When did you move here and what do you love about your new neighborhood?
I used to live between Ebisu and Omotesando, so basically in the centre of everywhere, close to Shibuya. I liked it, it is super convenient when you go everywhere by ME bicycle. I lived there for more than eight years but there is no residential atmosphere, even though people live there. For example, the closest supermarket was quite far away so, in general, I wanted to move somewhere more residential. Gakugeidaigaku has lots of stores right next to the station, you have so many great choices in terms of what you want to cook. It’s different here, it is very local. No salary man.
Do you travel a lot around Tokyo?
I sometimes go to the east side of Tokyo because it is so different from the west where we live. There are a lot of nice galleries. I grew up in the west and I went to junior high school just one stop away from here.
What is the major difference between these two parts of the city?
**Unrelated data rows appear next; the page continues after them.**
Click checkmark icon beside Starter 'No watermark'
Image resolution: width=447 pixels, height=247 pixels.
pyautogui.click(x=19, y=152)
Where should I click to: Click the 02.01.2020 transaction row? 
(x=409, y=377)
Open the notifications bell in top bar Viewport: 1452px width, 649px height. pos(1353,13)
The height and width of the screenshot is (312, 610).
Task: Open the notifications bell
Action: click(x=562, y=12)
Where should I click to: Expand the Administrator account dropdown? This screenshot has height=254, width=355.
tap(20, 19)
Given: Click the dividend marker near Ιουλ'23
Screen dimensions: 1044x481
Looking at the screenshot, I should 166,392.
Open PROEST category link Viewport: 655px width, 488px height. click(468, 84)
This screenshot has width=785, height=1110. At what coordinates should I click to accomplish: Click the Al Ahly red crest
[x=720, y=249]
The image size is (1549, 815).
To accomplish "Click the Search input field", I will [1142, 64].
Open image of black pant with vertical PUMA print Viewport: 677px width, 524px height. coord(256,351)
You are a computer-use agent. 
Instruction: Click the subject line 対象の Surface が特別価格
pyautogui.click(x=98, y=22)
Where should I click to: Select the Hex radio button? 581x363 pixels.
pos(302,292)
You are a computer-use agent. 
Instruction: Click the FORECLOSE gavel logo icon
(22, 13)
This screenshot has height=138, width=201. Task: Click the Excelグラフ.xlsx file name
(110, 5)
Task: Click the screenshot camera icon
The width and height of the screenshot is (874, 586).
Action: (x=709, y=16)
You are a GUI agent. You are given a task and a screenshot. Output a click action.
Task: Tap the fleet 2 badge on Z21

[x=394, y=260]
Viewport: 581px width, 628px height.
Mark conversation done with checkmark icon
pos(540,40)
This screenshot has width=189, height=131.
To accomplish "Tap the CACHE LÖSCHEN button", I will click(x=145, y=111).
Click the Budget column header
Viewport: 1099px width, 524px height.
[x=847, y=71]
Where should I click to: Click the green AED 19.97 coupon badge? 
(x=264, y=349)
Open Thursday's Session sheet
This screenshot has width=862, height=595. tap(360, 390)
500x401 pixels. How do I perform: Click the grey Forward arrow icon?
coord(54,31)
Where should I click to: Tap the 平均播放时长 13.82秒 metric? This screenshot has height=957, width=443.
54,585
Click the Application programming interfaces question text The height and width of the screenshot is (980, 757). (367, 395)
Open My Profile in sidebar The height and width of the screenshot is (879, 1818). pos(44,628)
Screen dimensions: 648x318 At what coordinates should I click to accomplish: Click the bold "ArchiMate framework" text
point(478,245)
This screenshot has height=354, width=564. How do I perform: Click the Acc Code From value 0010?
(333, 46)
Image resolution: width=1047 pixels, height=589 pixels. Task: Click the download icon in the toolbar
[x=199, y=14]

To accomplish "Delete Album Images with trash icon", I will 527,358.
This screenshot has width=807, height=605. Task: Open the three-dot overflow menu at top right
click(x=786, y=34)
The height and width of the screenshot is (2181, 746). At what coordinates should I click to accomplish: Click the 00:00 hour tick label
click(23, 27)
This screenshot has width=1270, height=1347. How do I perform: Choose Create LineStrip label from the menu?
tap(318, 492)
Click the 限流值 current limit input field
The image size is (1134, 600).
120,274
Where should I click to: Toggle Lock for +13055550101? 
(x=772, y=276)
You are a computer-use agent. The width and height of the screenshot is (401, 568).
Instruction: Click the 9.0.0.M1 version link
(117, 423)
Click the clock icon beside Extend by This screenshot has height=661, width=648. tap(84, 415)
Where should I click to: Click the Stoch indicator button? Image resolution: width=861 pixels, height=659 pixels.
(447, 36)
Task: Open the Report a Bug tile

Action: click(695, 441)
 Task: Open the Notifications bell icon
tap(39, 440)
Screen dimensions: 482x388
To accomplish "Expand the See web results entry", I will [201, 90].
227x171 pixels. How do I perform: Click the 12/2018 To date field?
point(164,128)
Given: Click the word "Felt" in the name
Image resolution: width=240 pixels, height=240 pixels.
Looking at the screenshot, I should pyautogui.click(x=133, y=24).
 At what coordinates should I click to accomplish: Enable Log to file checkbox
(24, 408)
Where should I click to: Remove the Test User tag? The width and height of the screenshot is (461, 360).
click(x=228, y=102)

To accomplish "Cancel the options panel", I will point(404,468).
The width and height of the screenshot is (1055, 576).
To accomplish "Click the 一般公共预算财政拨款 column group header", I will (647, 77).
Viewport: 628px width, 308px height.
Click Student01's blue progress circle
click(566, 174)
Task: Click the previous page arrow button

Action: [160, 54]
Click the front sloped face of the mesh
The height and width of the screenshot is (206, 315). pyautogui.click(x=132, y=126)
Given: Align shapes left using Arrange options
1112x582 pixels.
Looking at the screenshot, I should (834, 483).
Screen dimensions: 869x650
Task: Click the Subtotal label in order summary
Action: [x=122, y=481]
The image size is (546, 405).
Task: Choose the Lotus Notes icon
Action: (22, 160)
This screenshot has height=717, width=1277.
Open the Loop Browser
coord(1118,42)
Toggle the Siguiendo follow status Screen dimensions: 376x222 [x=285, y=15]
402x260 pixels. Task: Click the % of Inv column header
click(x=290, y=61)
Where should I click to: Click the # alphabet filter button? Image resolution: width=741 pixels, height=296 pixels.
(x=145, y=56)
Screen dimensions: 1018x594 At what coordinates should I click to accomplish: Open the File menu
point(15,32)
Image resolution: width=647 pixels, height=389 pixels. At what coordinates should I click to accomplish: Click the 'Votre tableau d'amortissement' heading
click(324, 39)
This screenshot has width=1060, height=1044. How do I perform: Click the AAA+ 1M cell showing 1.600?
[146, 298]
People from East Tokyo are usually very proud of being Edoko (Edo is the old term for Tokyo), because it is the old centre of Tokyo. There are many historical places. Here it is different, there was nothing before and now all the young people live here. I rarely go to East Tokyo for a meeting, most of the things are happening in the West.
You lived in New York for a long time. What was your motivation to leave Tokyo and move to New York?
I went to California to study English when I was 15 and I realized how much I like to study the language. At the same time the whole internet thing was happening and it dawned on me that this world will be globalized and you have to speak English.
You don‘t learn it in school?
You do, but nobody can speak it even after six years of studying.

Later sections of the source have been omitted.